Aging, Cognitive Decline, and Financial Decision-Making

Increasingly longer lifespans present new challenges and risks for older adults and their families. One such risk is cognitive decline, a serious issue that leaves older adults both susceptible to making suboptimal financial decisions and vulnerable to financial exploitation and abuse. Researchers have consistently found a strong relationship between healthy executive functions and good financial decision-making. The significance of healthy executive functioning suggests that family members and financial professionals alike need to be on the lookout for signs of confusion, disorganization, impulsivity, and disorientation. If any such symptoms are present, these observers need to adjust their actions and recommendations accordingly. Importantly, someone with executive function deficiencies is unlikely to be able to complete a conventional risk tolerance questionnaire with any degree of reliability, and the results of any such questionnaire could in fact generate investment recommendations that are highly inappropriate.

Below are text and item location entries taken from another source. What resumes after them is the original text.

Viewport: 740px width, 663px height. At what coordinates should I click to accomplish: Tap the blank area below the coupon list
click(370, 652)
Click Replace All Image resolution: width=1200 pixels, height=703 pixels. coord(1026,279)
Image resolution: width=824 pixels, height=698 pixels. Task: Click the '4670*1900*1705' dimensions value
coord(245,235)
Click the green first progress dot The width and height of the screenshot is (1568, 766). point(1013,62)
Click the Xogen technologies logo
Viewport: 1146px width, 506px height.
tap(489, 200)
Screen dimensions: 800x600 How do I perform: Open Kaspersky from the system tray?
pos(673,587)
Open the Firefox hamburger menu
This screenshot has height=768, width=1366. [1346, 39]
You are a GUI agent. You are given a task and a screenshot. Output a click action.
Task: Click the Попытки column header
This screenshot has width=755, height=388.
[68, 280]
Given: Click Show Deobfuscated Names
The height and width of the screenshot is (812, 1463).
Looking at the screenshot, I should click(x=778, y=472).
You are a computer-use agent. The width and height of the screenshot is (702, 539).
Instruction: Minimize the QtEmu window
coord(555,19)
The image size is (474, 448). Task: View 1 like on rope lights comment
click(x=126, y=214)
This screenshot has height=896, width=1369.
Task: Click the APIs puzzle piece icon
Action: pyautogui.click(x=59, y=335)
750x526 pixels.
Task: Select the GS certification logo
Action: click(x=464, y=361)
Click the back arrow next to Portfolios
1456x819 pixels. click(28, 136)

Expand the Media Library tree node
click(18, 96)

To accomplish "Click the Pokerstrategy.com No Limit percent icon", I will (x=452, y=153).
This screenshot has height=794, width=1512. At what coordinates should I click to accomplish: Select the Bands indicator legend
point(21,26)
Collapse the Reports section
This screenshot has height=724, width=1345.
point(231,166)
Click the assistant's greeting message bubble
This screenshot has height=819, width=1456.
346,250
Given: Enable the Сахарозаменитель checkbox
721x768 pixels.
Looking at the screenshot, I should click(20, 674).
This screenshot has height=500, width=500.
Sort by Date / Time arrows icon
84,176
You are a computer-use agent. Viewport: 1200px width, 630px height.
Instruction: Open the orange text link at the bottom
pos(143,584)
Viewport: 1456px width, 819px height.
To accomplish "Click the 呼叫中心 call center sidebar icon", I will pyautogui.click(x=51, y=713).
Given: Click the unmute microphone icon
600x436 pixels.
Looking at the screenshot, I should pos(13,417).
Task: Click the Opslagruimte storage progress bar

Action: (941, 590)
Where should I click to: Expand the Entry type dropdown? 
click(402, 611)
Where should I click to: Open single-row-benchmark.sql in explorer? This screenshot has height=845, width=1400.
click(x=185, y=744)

Research also shows older adults are more likely to make questionable financial decisions while in a heightened emotional state, or while they are depressed, lonely, or overconfident. The increased social isolation brought on by COVID-19 has very likely made many older adults even more vulnerable to making poor financial decisions and being exploited. An important conclusion from the research conducted on the behavioral aspects of financial decision-making indicates that even individuals who can pass a cognitive screening test commonly used by medical practitioners could still be highly susceptible to poor financial decision-making or to being exploited.